Indeed, the team at Anthropic reported that Reasoning Models Don’t Always Say What They Think (Chen et al. 2025). To test the faithfulness of reasoning traces, they presented Claude Sonnet and DeepSeek-R1 with a set of multiple choice questions, both with and without a hint included in the input. These hints could take various forms: sometimes the correct answer could be inferred from a visual cue (e.g., a tick mark); other times the prompt included an answer suggestion (e.g. A Stanford professor indicates the answer is (A)) or the correct answer had appeared earlier in the conversation. In all cases, both Claude and DeepSeek-R1 showed a tendency to follow this hint — yet their verbalized reasoning processes rarely acknowledged doing so. While reasoning models were considerably more “honest” than standard LLMs, their explanations were faithful in just 25% (Claude) and 39% (DeepSeek) of the cases. Interestingly, the researchers also observed that unfaithful explanations were typically longer than faithful ones, and that models were less likely to admit using a hint when the question was more difficult or when the hint was presumably obtained in an unethical way (e.g., when the prompt mentioned unauthorized system access). In other words: do use a reasoning model for complex tasks, but treat its “thinking” with suspicion.
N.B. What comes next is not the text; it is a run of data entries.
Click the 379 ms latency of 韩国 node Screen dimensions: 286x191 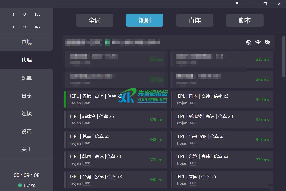[x=156, y=160]
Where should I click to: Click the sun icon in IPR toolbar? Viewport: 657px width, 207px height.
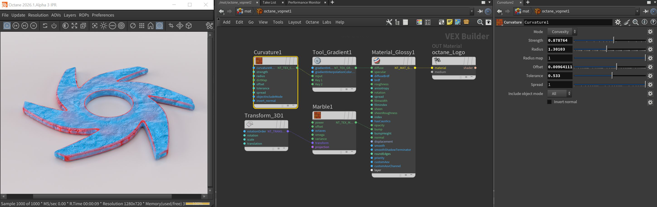104,26
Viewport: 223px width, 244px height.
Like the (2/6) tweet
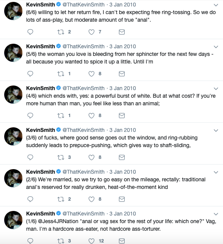(91, 199)

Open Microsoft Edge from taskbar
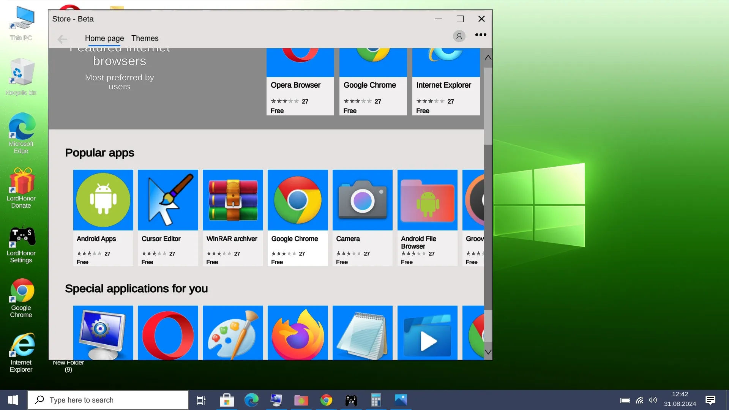[x=251, y=400]
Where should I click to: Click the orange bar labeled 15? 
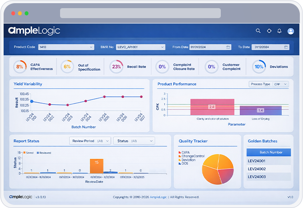click(x=97, y=166)
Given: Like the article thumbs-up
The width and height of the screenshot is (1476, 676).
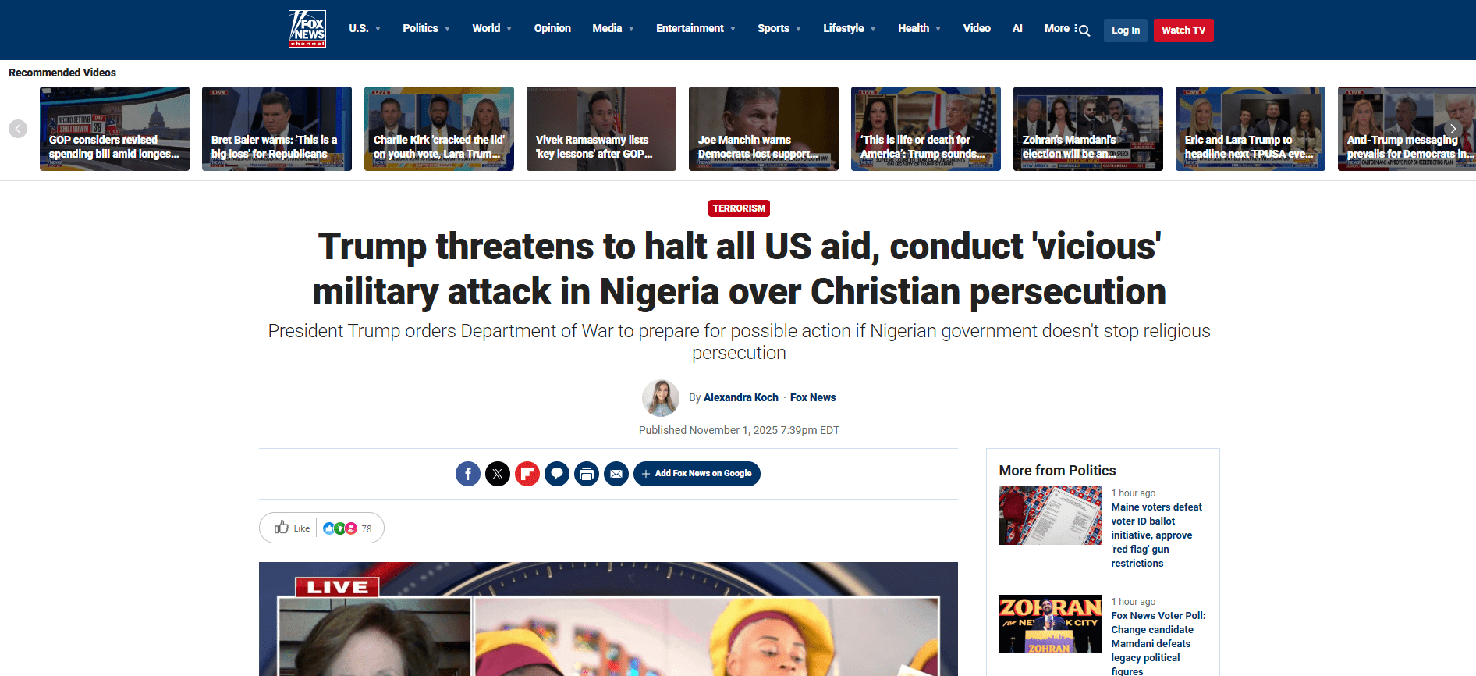Looking at the screenshot, I should (292, 528).
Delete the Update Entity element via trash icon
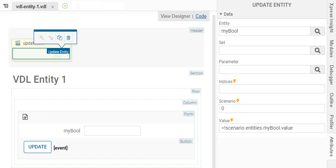This screenshot has width=336, height=168. [x=69, y=38]
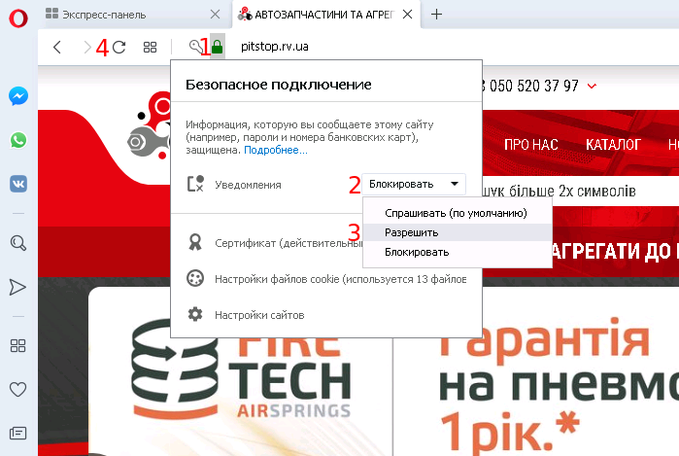Choose Спрашивать (по умолчанию) option

pyautogui.click(x=458, y=213)
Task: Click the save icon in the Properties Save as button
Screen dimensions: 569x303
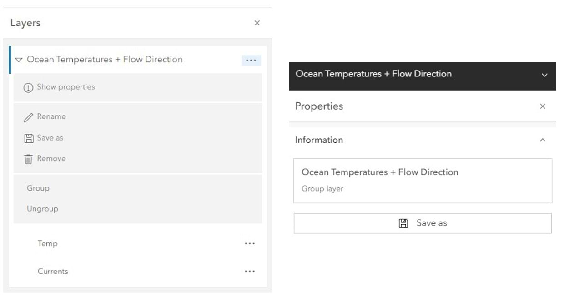Action: point(403,223)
The percentage of faithful explanations (referring to the hint) for 4 models and 6 types of hints. Source: Chen et al. (2025)
Most advanced chatbots now include reasoning models as well as standard LLMs. OpenAI’s reasoning models are easy to recognize because they all start with an o: o1, o3, o4-mini, o4-mini-high, etc. Claude’s Sonnet and Opus models also feature reasoning capabilities, as do Google’s Gemini Flash and Pro. Most providers also allow users to control the length of reasoning traces, to find the best balance between cost, quality and speed, although this is often only available to developers that integrate the models through their API.
Open models #
Most popular LLMs are closed models. Chatbots like ChatGPT, Claude, Gemini and the like are easily accessible, but they keep their underlying language models private. This means we will never know exactly how they work, can only influence their behavior through prompting and need to share our data with their developers to use them. Open models, by contrast, put all their cards on the table. We can see their architecture, consult all their parameters, and even download them to our own computer to run them locally (provided it is powerful enough). Some teams even release the software that was used to train the model, making it truly open-source.
Some of the most well-known open models are the Llama family (developed by Meta, the company that owns Facebook), the Qwen family (by Alibaba), DeepSeek and some models by French company Mistral. Interestingly, Chinese companies play a remarkably active role in the development of open models. These don’t just allow them to grow their brand, but also an ecosystem of developers that build applications on top of them.

Software like Ollama allows you to chat with LLMs on your own computer.
Many open models are available for download from the Hugging Face Hub. You don’t even need to be a programmer to use them! Software like Ollama is simple to install on a home computer and allows you to chat with a variety of (small) open LLMs. Although these small models do not offer the performance of their larger competitors, you don’t need an internet connection to run them and your data never leaves your computer.